How is geotechnical engineering different from civil engineering?
Civil engineering is the broad category, the science of buildings and structures. Geotechnical engineering is a branch of civil engineering focused on the behavior of soil and rock for providing a stable foundation for a structure. Where it gets interesting is optimizing the infinite combinations of placing a particular foundation onto particular soil stratum (i.e., developing the most cost-effective foundation system for a required structure performance). It could be vertical foundations for a structure like a skyscraper, or horizontal, such as a road or utility project.
Give us an example of a challenging subsurface and the solution.
A very recent project is the Assembly Row development, a mixed-use residential-retail-commercial project on the Mystic River just outside Boston. The property is underlain by urban fill, compressible organic deposits and clay soil – residuals from its waterfront heritage – which meant new ideas were needed to help reduce premium building construction costs resulting from the adverse underground conditions. These conditions usually involve using long piles driven into the ground to reach dependable bearing soils or bedrock, bypassing the weak, compressible layers above. However, we were convinced that if properly designed ground improvement – that is, making the near subsurface layer more solid – could save the client millions of dollars versus deep pile driving.
What kind of ground improvement did you perform at Assembly Row?

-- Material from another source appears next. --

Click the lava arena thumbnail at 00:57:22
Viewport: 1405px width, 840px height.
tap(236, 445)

The ground improvement technique employed consisted of columns of crushed stone installed through the fill and organic deposits to stiffen these otherwise unsuitable soils, enabled “floating” of the buildings (up to six stories) directly above thick, soft organic soils using shallow spread footings and soil-supported ground floor slabs. We believe that by using creative design, special details and testing allowed ground improvement and shallow foundations to be used in ways that were previously considered unthinkable.
Is saving the client money the most important issue?

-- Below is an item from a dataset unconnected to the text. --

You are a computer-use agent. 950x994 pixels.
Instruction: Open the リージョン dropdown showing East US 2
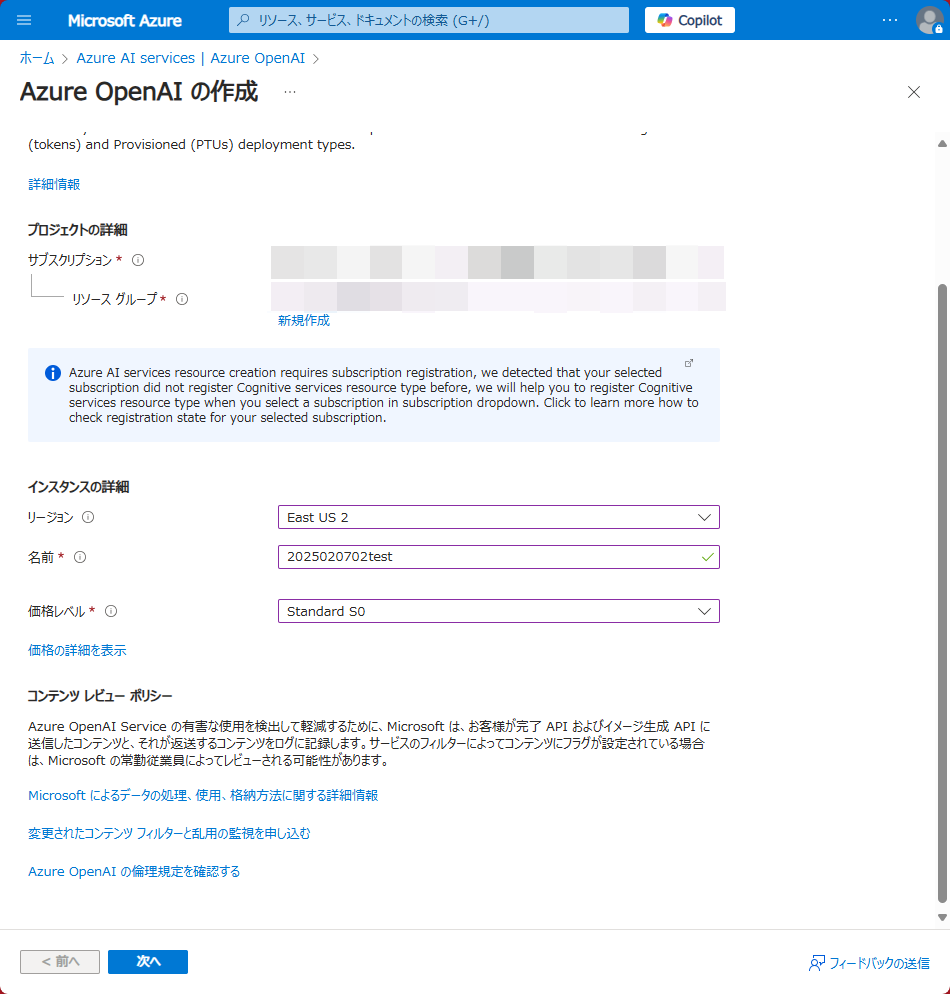point(498,517)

We look at it from a slightly different perspective. Given the client’s goals (building performance), how can we deliver a system that provides the maximum value? If we can spend less money and accomplish similar results, great! By spending a little more time and budget on upfront design and testing we were able to reduce downstream expense and provide the best value to the client.
What kind of value do you provide beyond geotechnical engineering?
We work with our clients as their partner to help anticipate and solve problems before they occur. Large construction projects often have a lot of bumps in the road and one of the many things we’ve learned to do really well is to understand who the stakeholders are and what each one values so we can create appropriate, viable solutions that work for everybody. Sometimes that’s the difference between a successful project, and one that never gets off the drawing board.